LONGMONT -- While most people had Tuesday off, Longmont's newest grocery store was a beehive of activity on New Year's Day, with the employees of Sprouts Farmers Market gearing up for Wednesday's opening.
As of Monday there was still a lot of work to be done, including filling the shelves with a lot of the products that wouldn't be stocked until just before the 7 a.m. opening.
"The nonperishable side is done first," store manager Bill Falconer said. "The perishable stuff you want to do at the last minute. We want to get the freshest product on the shelf."
Sprouts' new 29,000-square-foot store is in the former Borders Bookstore space at 1101 S. Hover St. Sprouts will be open daily from 7 a.m. to 10 p.m.
The company's president and CEO, Doug Sanders, said its opening has been a long time coming.
"We've been working on getting to Longmont for several years," he said. "We were working on Longmont and Sunflower was working on Longmont, and we both kind of coveted that Longmont space."
It was actually Boulder-based Sunflower Farmers Market that announced, in April, plans for a Longmont store.
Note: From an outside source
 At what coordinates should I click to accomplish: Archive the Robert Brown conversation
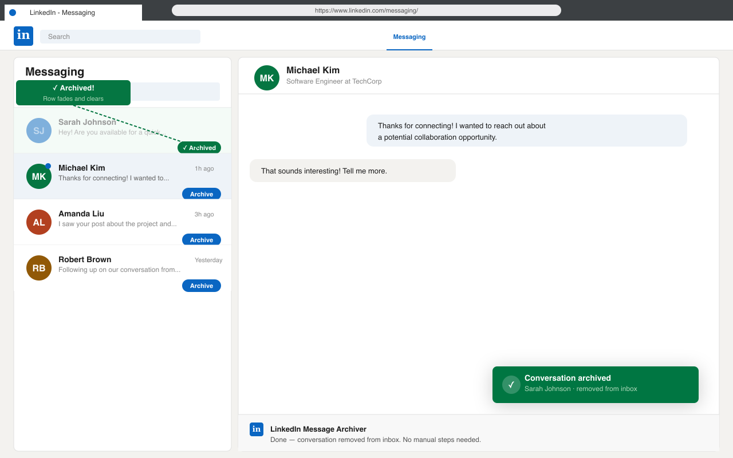point(202,286)
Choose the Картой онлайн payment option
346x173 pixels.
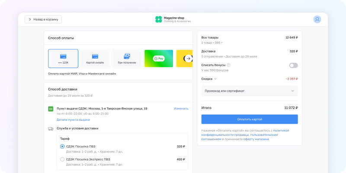pos(95,58)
But at the time Sunflower was merging with Phoenix-based Sprouts, and it was already known that after the two companies merged, all Sunflowers stores would become Sprouts. That merger was finalized in May.
About 85 people work at the Longmont store which, like all Sprouts stores, has incorporated some of the touches from Sunflower and California-based Henry's Farmers Market, which merged with Sprouts in 2011.
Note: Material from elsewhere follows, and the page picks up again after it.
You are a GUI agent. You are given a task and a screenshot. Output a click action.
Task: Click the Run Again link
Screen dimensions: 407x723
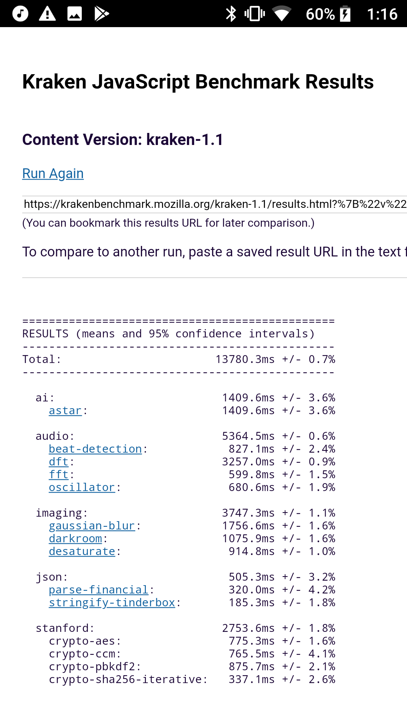[53, 174]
"They've always had a great floral department," Sprouts spokeswoman Lindsay Windler said Monday as she gave a walk-through of the new store. "Boar's Head (meats) is something that we also adapted from Sunflower."
Sprouts has an in-house bakery and meat department, and a that prepares sandwiches and other dishes to go. A full fifth of the store is dedicated to fresh produce, Windler said.
Sanders, the CEO, said that's one of the things that sets his company apart from other grocery stores.
"We position ourselves as a value in natural and organic foods," he said. "Being a farmers market concept, we lead with fresh produce. We'll compete on price with anybody in town."